In Daniel 8:26 there follows, in conclusion, the confirmation of the truth of what is said of the duration of this oppression for the people of God. Because the time of it was not seen by Daniel, but was revealed to him in words, נאמר אשׁר is here used in reference to that which was, or of which it was, said. But we need not connect this relative sentence with the genitive והבּקר הערב ( the evening and the morning ), although this were admissible, but can make it depend on מראה ( vision ), since the world-revelation of the evenings and mornings forms an integral part of the “vision.” והבּקר הערב are to be taken collectively. The confirmation of the truth of this revelation does not betray the purpose to make the book falsely appear as if it were old (v. Leng., Hitzig); it much more is fitted to serve the purpose of strengthening the weakness of the faithful, and giving them consolation in the hour of trial. For in the statement of the duration of the afflictions lies not only the fact that they will come to an end, but at the same time also that this end is determined beforehand by God; cf. Daniel 12:7. In other places this confirmation serves only to meet doubts, arising from the weakness of the flesh, as to the realization of revelations of such weighty import; cf. Daniel 10:1; Daniel 12:1; Revelation 19:9; Revelation 21:5; Revelation 22:6.

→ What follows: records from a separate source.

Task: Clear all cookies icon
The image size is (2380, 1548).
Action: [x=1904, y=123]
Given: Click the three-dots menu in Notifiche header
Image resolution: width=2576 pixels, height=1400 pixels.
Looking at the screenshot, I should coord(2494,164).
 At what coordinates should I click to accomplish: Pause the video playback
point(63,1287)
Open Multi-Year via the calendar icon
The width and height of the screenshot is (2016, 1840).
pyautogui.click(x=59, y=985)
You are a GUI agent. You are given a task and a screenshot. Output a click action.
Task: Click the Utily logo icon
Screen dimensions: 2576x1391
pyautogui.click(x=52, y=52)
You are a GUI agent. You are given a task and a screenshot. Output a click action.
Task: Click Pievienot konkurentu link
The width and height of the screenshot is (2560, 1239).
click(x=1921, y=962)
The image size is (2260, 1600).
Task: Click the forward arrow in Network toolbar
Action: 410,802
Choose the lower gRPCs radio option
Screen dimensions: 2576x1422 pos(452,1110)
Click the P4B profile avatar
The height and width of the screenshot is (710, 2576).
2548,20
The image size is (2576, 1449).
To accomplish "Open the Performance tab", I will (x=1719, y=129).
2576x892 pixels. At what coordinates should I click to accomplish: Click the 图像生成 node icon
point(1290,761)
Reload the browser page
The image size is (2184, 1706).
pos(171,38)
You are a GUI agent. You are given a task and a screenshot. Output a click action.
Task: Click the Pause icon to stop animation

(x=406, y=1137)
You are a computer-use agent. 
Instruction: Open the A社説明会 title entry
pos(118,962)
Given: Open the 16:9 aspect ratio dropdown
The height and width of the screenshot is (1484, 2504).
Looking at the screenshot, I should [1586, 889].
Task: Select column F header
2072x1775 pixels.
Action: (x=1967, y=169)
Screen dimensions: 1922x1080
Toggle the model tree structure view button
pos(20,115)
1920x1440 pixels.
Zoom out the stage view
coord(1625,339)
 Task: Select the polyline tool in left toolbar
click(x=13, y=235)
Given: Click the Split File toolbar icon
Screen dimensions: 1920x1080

But Daniel must close the prophecy, because it extends into a long time. סתן is not equivalent to חתם , to seal up , but it means to stop , to conclude , to hide (cf. 2 Kings 3:19; Ezekiel 28:3), but not in the sense of keeping secret, or because it would be incomprehensible for the nearest times; for to seal or to shut up has nothing in common with incomprehensibility, but is used in the sense of keeping . “A document is sealed up in the original text, and laid up in archives (shut up), that it may remain preserved for remote times, but not that it may remain secret, while copies of it remain in public use” (Kliefoth). The meaning of the command, then, is simply this: “Preserve the revelation, not because it is not yet to be understood, also not for the purpose of keeping it secret, but that it may remain preserved for distant times” (Kliefoth). The reason assigned for the command only agrees with this interpretation. רבּים לימים ( to many days ) is not to be identified with לעת־קץ in Daniel 8:17, but designates only a long time ; and this indefinite expression is here used because it was not intended to give exactly again the termination according to Daniel 8:17, Daniel 8:19, but only to say that the time of the end was not near.

Daniel 8:27

In Daniel 8:27 the influence of this vision on Daniel is mentioned (cf. Daniel 7:28). It so deeply agitated the prophet that he was sick certain days, and not till after he had recovered from this sickness could he attend to the king's business. The contents of the vision remained fixed in his mind; the scene filled him with amazement, and no one understood it. Maurer, Hitzig, and Kranichfeld interpret מבין אין ( I understood it not, ) supplying the pronoun of the first person from the connection. But even though the construction of the words should admit of this supplement, for which a valid proof is not adduced, yet it would be here unsuitable, and is derived merely from giving to סתן (Daniel 8:26) the false interpretation of to conceal . If Daniel had been required to keep the prophecy secret according to the command in Daniel 8:26, then the remark “no one understood it” would have been altogether superfluous. But if he was required only to preserve the prophecy, and it deeply moved him, then those around him must have had knowledge of it, and the amazement of Daniel would become the greater when not only he but all others failed to understand it. To refer מבין אין only to Daniel is forbidden by the comparison with אבין ולא in Daniel 12:8. The fulfilment of this vision can alone lead to its full understanding.